WARD: Right. I mean, certainly the ability to create all of that within a -- you know, within the country is a huge, huge deal. You know, being able to marshal all of that fissile material into one creation like that is a huge undertaking. And it's not clear that the sanctions and the effort to cap imports into the country is going to sort of stop that.

That said, I think there is some help to -- there's something to be understood here from knowing that it would take, you know, everything that country has to probably put together one or two or three of those weapons.

We're not at all clear yet that they can do the things that American, Chinese, French and other nuclear programs can do, which is not just put the thing into space, have a nuclear device on board, but then also create all the sophisticated decoys that would come off it, all of the things that make it so hard to track and intercept.

**Data records:**

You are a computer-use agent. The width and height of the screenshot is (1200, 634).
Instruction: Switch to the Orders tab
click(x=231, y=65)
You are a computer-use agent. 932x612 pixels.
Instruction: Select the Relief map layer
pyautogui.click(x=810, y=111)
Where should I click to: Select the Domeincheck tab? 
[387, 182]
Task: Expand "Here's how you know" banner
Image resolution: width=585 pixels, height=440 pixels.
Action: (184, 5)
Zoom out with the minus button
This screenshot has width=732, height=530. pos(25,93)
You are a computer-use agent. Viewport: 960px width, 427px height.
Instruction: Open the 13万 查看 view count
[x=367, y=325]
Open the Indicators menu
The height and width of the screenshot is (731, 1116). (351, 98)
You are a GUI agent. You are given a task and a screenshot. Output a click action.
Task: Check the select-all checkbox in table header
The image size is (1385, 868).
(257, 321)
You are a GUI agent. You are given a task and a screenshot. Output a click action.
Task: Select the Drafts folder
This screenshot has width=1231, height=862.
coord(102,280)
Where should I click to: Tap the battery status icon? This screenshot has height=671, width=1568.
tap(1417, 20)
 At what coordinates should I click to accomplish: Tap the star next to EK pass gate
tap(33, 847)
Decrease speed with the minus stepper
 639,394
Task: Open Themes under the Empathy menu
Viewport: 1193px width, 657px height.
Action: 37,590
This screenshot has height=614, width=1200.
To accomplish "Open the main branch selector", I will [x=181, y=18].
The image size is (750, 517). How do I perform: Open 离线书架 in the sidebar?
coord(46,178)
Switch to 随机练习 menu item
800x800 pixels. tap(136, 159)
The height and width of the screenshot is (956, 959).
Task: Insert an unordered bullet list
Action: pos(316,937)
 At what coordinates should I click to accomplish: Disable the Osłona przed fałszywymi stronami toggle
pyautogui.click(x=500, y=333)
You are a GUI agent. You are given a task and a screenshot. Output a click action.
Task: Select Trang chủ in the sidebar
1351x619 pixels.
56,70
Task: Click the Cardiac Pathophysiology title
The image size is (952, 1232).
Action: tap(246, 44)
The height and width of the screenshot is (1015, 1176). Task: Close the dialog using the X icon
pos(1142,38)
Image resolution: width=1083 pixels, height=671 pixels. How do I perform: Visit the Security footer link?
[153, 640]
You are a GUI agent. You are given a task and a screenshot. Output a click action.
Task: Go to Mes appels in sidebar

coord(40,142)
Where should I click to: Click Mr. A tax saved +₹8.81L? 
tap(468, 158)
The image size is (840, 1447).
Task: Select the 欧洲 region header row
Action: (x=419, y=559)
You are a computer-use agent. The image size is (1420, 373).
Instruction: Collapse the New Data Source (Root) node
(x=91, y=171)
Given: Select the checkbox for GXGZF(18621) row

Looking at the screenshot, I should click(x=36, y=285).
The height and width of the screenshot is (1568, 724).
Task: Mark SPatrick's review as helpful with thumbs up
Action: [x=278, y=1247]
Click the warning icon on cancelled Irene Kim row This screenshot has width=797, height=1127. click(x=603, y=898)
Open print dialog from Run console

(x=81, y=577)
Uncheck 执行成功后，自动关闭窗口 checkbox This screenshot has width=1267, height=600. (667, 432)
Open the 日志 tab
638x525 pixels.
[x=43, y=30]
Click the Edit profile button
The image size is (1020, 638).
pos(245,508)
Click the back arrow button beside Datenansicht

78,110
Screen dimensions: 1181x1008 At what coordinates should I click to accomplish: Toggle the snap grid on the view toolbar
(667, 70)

**Activity:** Write what comes next in the interview about a country's nuclear weapons capability, starting after its final sentence. The listing comes from a separate source.

**Answer to the problem:**
That's the big question for the United States is, do we have the technology to intercept something like this if they were to try to launch it?

That's the big question mark here.

SESAY: Yes, it is remarkable, Jacob, in and of itself, that a country associated with such high levels of poverty has even been able to get to this stage. Jacob Ward, there we must leave it, joining us from Oakland, California. Thank you. WARD: Thank you, Isha.

VAUSE: Next here on NEWSROOM L.A., the nuclear threat from North Korea means booming business for Japanese companies selling nuclear shelters but peace of mind comes with a price.





VAUSE: Well, given the current threat of a military confrontation with North Korea, it may not come as much of a surprise that sales of nuclear shelters in Japan are on the rise.

SESAY: The fiery rhetoric between U.S. president Donald Trump and Kim Jong-un is also fueling fears. Here is CNN's Kyung Lah.


KYUNG LAH, CNN CORRESPONDENT (voice-over): Down this skyline staircase, through an airlocked steel door, Ichiro Nishimoto (ph) welcomes us into his insurance against Kim Jong-un and Donald Trump.

LAH: Tell me what we're sitting in.

"A shelter against nuclear fallout; 55 years ago when I started selling shelters in Japan, people thought I was crazy," he says.

"Who's crazy now?" he asks.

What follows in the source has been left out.